What this task involves:
Starting with the line that contains "Task: Open the", copy every line through the end of the listing, exactly and only those. No pictures should appear in the copy.

Provided records:
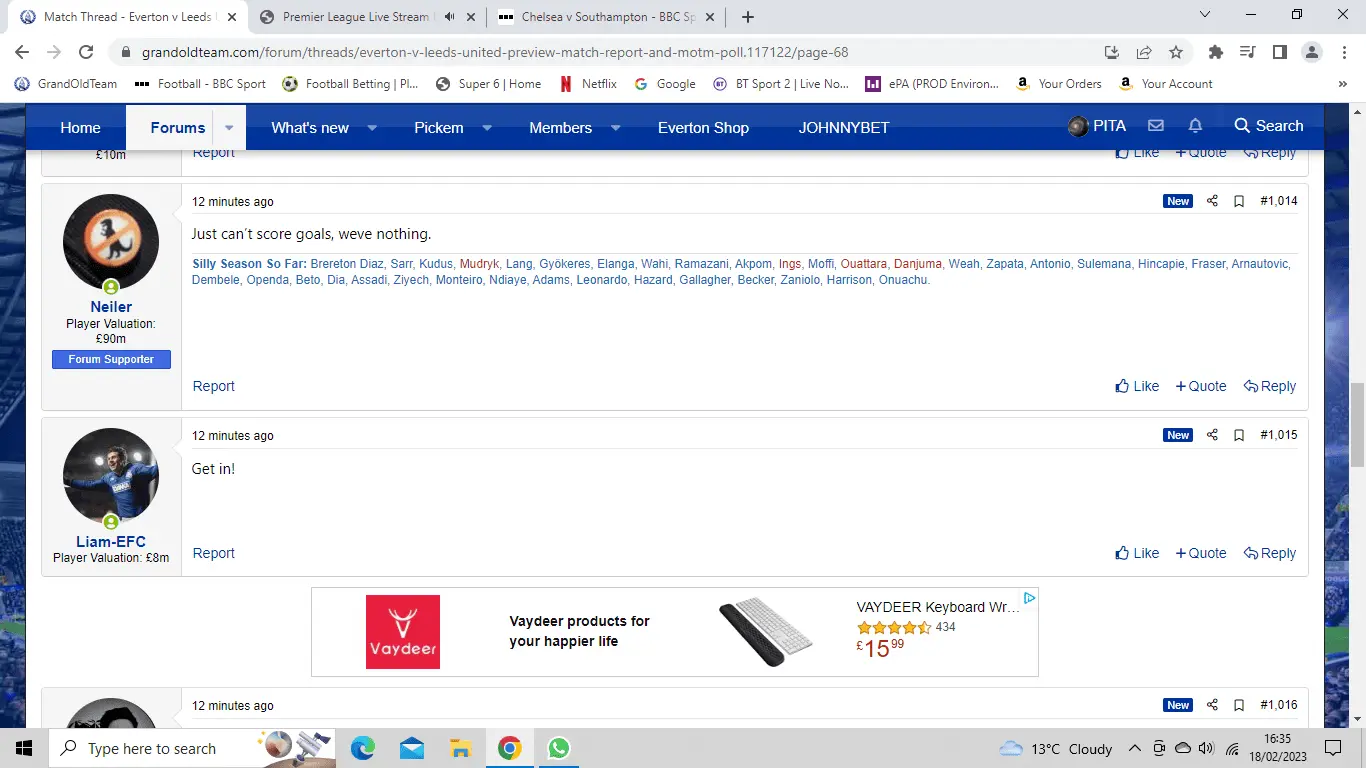Bookmark post #1,015

click(x=1239, y=435)
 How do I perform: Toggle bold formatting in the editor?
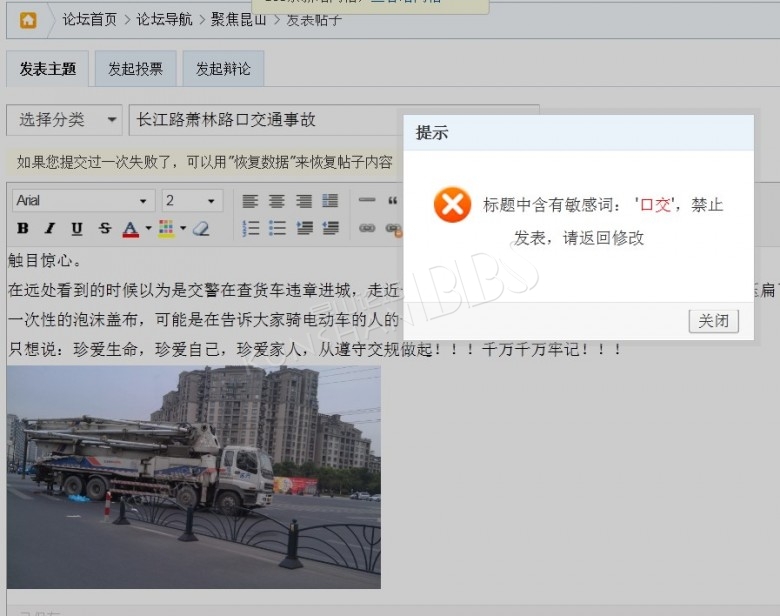(23, 229)
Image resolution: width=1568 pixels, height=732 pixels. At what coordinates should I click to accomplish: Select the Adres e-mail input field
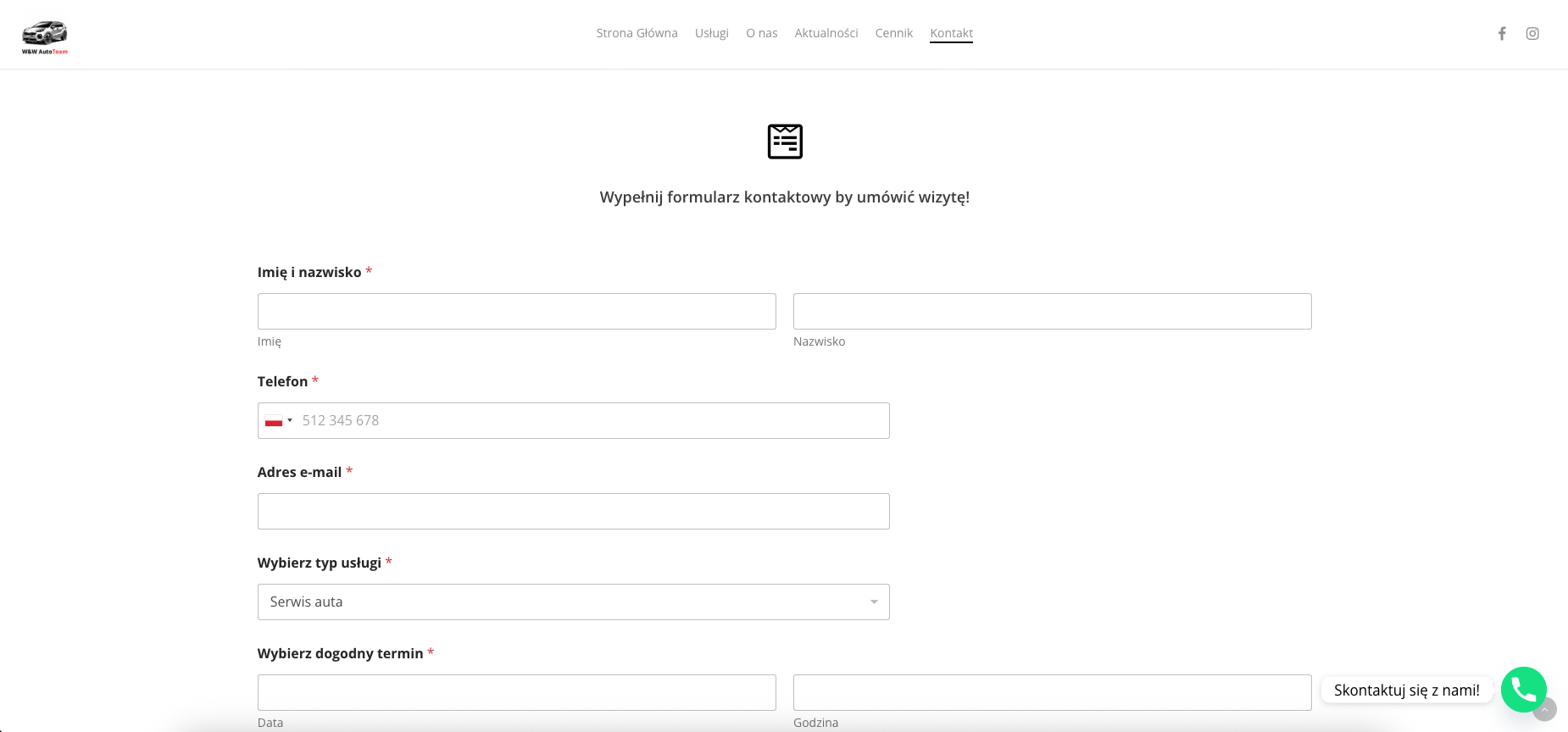pyautogui.click(x=573, y=511)
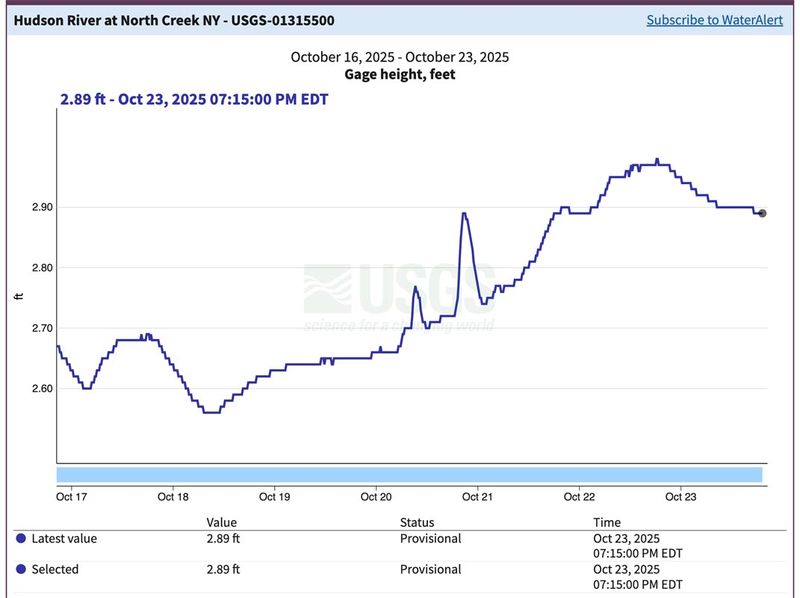The image size is (800, 598).
Task: Click the Oct 17 x-axis tick label
Action: (72, 497)
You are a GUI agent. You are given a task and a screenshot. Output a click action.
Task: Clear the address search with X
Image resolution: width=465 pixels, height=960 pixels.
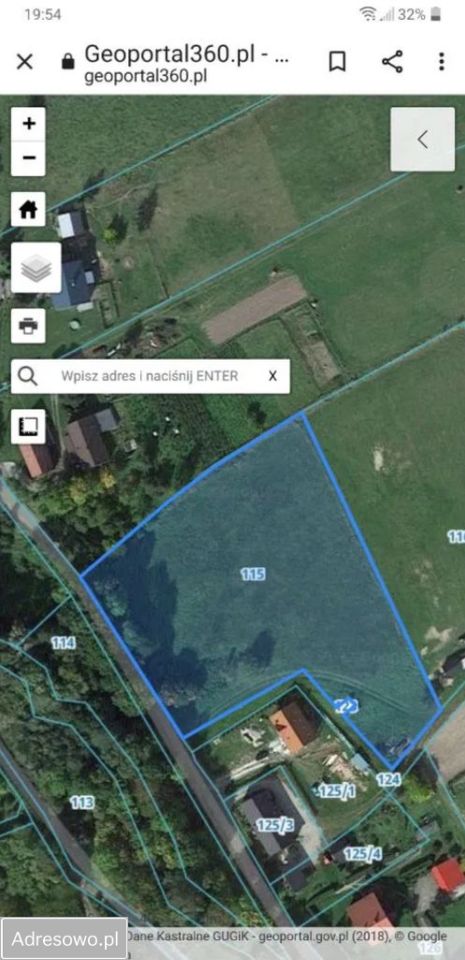pos(272,376)
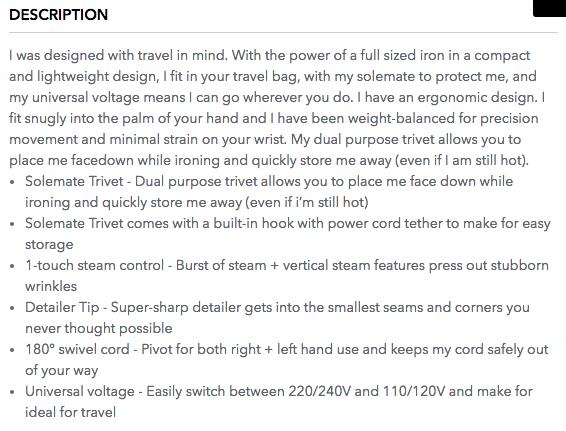
Task: Click the DESCRIPTION section heading
Action: (58, 15)
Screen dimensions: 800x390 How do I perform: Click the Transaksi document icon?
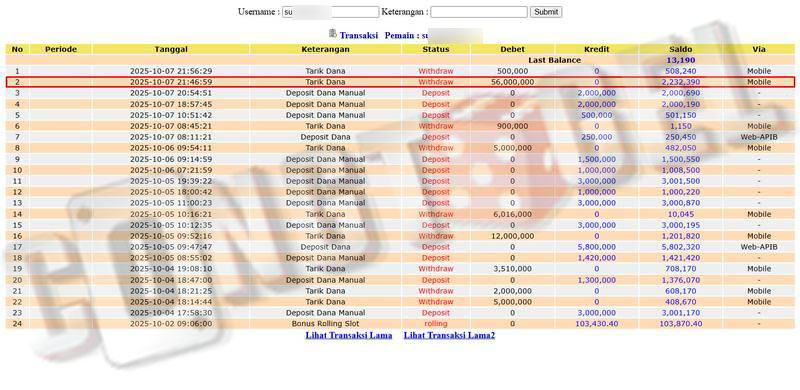tap(333, 34)
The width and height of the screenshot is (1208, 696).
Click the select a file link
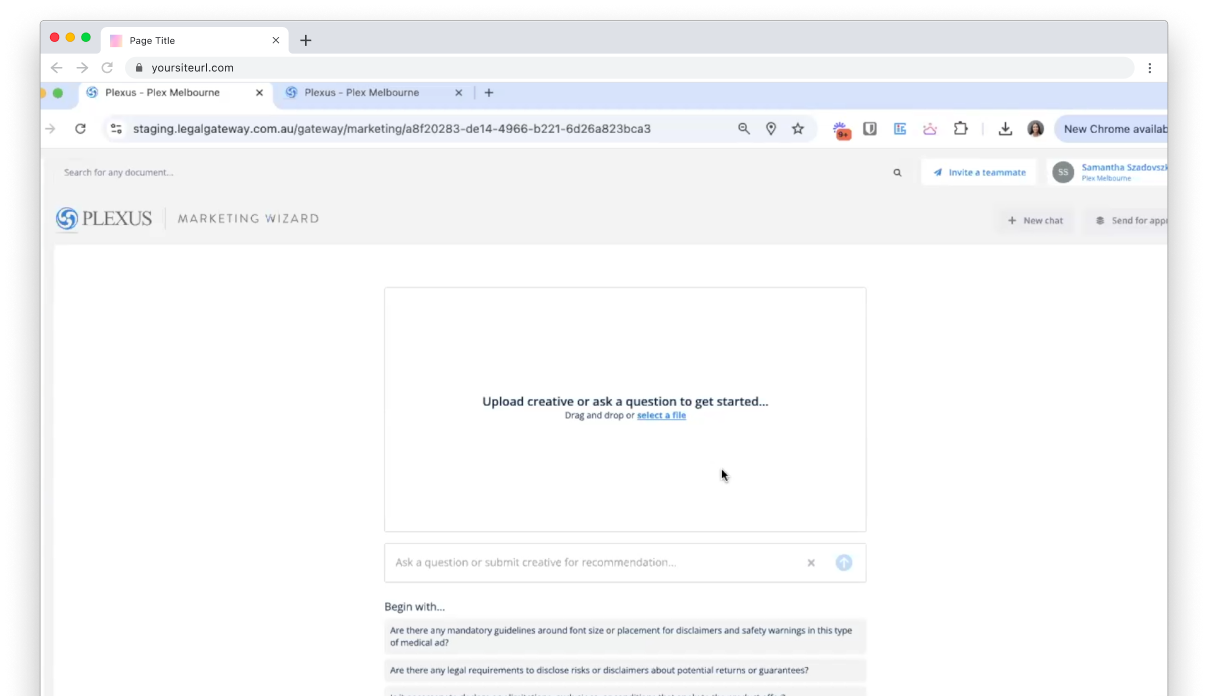click(661, 415)
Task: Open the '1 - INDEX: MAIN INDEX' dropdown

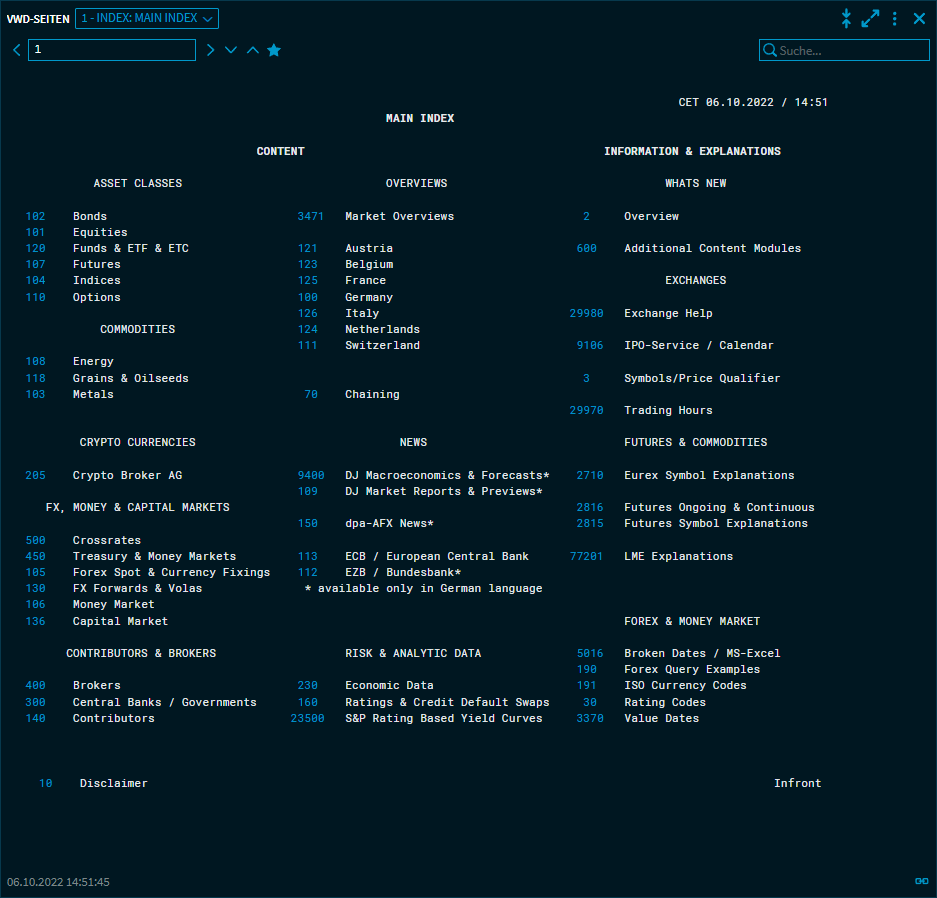Action: (147, 18)
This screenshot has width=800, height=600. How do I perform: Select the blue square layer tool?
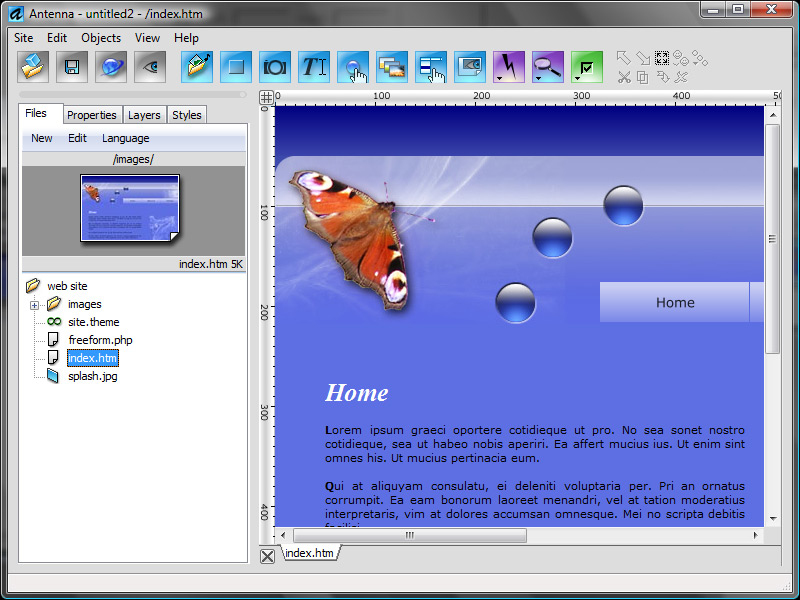pyautogui.click(x=236, y=67)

Output for this exercise:
Task: Open the '1 - INDEX: MAIN INDEX' dropdown

Action: (147, 18)
This screenshot has width=800, height=600. How do I perform: Select the blue square layer tool?
pyautogui.click(x=236, y=67)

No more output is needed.